Comment No, she sounds like a great choice. (Score 5, Informative) 619
O'Connor Kelly sounds like a good choice for this position. DoubleClick was
one of the most grevious privacy offenders on the internet, probably the absolute
worst. They were so bad that even the FTC (Federal Trade Commission) got into the
act. They're banner ads would abuse bugs in browsers to set cookies that would be
able to track you from everywhere by using subdomains of base domains such as .co.uk (most browsers assumed you could set a parent if it was a high level
domain like example.com or example.net just by counting the number of dots, but
you can't register example.uk, only example.co.uk, so you could effectively
set cookies for every purchasable domain) and other nasty tricks.
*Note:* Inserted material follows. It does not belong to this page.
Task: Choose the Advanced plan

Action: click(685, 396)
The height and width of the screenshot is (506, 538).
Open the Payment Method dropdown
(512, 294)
They claimed
that they didn't store personal data, but it was obvious that they were monitoring
and corrolating everything they could, and the wide number of websites that used
doubleclick meant they had a huge repository of data to mine.
O'Connor Kelly came in after DoubleClick was shown to be, well, evil when it came to privacy, to clean things up. Many changes have occured at DoubleClick to fix some of the problems. Given the amount of data DoubleClick had and what they did with it, O'Connor Kelly should have an excellent idea of what abuses you can do when you have that sort of information.
Hopefully she can step in and help prevent that sort of thing from happening at this level too.